Se capta sin dificultad el sentido religioso de esta costumbre: el alumbramiento y el parto son las versiones microcósmicas de un acto ejemplar ejecutado por la Tierra; la madre humana no hace sino imitar o repetir este acto primordial de la aparición de la Vida en el seno de la Tierra. Debe, por tanto, hallarse en contacto directo con la Gran Genetrix para dejarse guiar por ella en el cumplimiento de ese misterio que es el nacimiento de una vida, para recibir así sus energías benéficas y encontrar en ellas la protección maternal.

Aún más difundida está la costumbre de depositar al recién nacido en el suelo. Existe todavía en nuestros días en ciertos países de Europa: al niño, una vez bañado y fajado, se le deposita en tierra. Acto seguido, el padre lo levanta (de térra tollere) en señal de reconocimiento. En la antigua China «se depositaba en el suelo tanto al moribundo como al recién nacido... Para nacer o para morir, para entrar en la familia viva o en la familia ancestral (y para salir de una o de otra), hay un umbral común: la Tierra natal... Cuando se deposita sobre la Tierra al recién nacido o al moribundo, es ella la que ha de decir si el nacimiento o la muerte son válidos, si se les debe tomar por hechos adquiridos y regulares... El rito de depositación sobre la Tierra implica la idea de una identidad sustancial entre la Raza y el Suelo. Esta idea se traduce, en efecto, en el sentimiento de autoctonía, que es el más vivo de cuantos podemos captar en los principios de la historia china; la idea de la estrecha alianza entre una región y sus habitantes es una creencia tan profunda que persiste en el fondo de las instituciones religiosas y del derecho público»[5].

**Tareas requeridas**
a) Enumera en orden lo que se hace con el niño en la costumbre que, según el fragmento sobre el nacimiento y la Tierra, existe todavía en ciertos países de Europa.
b) Prosigue el fragmento sobre el nacimiento y la Tierra a partir de su última oración.

**Datos de origen**
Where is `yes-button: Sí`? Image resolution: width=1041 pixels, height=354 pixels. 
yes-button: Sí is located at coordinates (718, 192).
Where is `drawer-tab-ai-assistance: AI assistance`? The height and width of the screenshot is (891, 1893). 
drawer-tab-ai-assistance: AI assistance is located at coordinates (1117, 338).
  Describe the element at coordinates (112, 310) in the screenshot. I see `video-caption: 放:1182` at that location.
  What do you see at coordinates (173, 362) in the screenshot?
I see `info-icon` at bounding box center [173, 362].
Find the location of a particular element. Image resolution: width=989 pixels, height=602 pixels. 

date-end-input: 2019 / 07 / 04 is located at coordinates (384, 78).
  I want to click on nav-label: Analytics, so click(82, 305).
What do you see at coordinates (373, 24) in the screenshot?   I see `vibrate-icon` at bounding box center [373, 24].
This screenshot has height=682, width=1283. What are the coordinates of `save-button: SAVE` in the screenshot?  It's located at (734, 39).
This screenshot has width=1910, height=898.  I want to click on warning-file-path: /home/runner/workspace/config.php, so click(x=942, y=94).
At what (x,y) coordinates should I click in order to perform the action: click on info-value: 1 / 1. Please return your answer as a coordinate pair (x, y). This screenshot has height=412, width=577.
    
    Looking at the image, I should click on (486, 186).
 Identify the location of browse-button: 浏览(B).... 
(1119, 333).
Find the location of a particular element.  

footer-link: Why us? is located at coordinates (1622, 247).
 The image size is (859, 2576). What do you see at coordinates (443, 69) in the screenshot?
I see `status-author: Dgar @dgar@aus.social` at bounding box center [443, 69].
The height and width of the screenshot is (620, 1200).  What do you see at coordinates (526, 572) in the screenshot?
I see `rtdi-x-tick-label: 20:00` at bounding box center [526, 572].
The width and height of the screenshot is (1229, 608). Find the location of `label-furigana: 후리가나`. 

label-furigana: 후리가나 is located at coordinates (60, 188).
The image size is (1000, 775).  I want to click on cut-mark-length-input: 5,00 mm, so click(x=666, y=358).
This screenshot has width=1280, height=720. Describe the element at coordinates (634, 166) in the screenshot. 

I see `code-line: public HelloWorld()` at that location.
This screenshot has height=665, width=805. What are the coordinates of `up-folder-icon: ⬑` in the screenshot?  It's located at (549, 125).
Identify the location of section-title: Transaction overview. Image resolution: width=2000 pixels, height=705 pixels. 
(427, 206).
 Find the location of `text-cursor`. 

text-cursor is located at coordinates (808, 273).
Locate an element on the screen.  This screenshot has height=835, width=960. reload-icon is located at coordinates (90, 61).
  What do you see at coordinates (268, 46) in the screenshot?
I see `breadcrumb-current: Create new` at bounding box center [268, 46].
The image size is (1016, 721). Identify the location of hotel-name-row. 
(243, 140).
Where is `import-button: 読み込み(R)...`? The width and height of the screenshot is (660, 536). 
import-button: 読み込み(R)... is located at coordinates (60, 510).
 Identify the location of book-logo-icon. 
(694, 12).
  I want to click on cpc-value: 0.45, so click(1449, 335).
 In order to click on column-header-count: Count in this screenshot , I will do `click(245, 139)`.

**Tareas resueltas**
a)
1. Se le baña.
2. Se le faja.
3. Se le deposita en tierra.
4. El padre lo levanta en señal de reconocimiento.

b)
Lo mismo que se coloca al niño en el suelo al punto de nacer, para que su madre verdadera le legitime y asegure la protección divina, se depositan sobre tierra, a no ser que se les entierre, a los niños y a los hombres maduros en caso de enfermedad. Este rito equivale a un nuevo nacimiento. El enterramiento simbólico, parcial o total, tiene el mismo valor mágico-religioso que la inmersión en el agua, el bautismo. El enfermo se regenera con ello: nace de nuevo. La operación conserva la misma eficacia cuando se trata de borrar una falta grave o de curar una enfermedad del espíritu (la cual representa para la colectividad el mismo peligro que el crimen o la enfermedad somática).

Al pecador se le coloca dentro de un tonel o de una fosa cavada en el suelo, y cuando sale de allí, se dice que «ha nacido por segunda vez del seno de su madre». De ahí la creencia escandinava de que una hechicera puede salvarse de la condenación eterna si se la entierra viva, se siembra encima de ella y se recoge la cosecha asi obtenida[6].

La iniciación comporta una muerte y una resurrección rituales. Por ello, en muchos pueblos primitivos se «da muerte» al neófito simbólicamente, se le entierra en una fosa y se le recubre de follaje. Cuando se levanta de la tumba, se le considera como un hombre nuevo, pues ha sido parido por segunda vez, y directamente por la Madre cósmica.





Mircea Eliade   
Lo Profano y lo Sagrado   





[1] 67 James Mooney, «The Ghost-Dance religión and the Sioux Outbreak of 1890»: Annual Report of the Bureau of American Ethnology, XIV, 2, Washington, 1896, pp. 641-1136, pp. 721-724.

[2] 68  cf. Mythes, revés et mystéres, Gallimard, 1957, pp. 210 ss.

[3] 69  Véase A. Dieterich, Mutter Erde, 3.a ed., Leipzig-Berlín, 1925; B. Nyberg, Kind und Erde, Helsinki, 1931; cf. M. Eliade, Traite d'histoíre des religions, pp. 211 ss.

[4] 70 Cf.   las   referencias   en   Mythes,   revés   et   mystéres, pp. 221 ss.

[5] 71 Marcel Granet, "Le dépot de l'enfant sur le sol": Revue Archéologique, 1922; Etudes sociologiques sur la Chine, París, 1933, pp. 159-202, pp. 192 ss. y 197 ss.

[6] 72 A. Dieterich, Mutter Erde, pp. 28 ss.;  B. Nyberg, Kind und Erde, p. 150.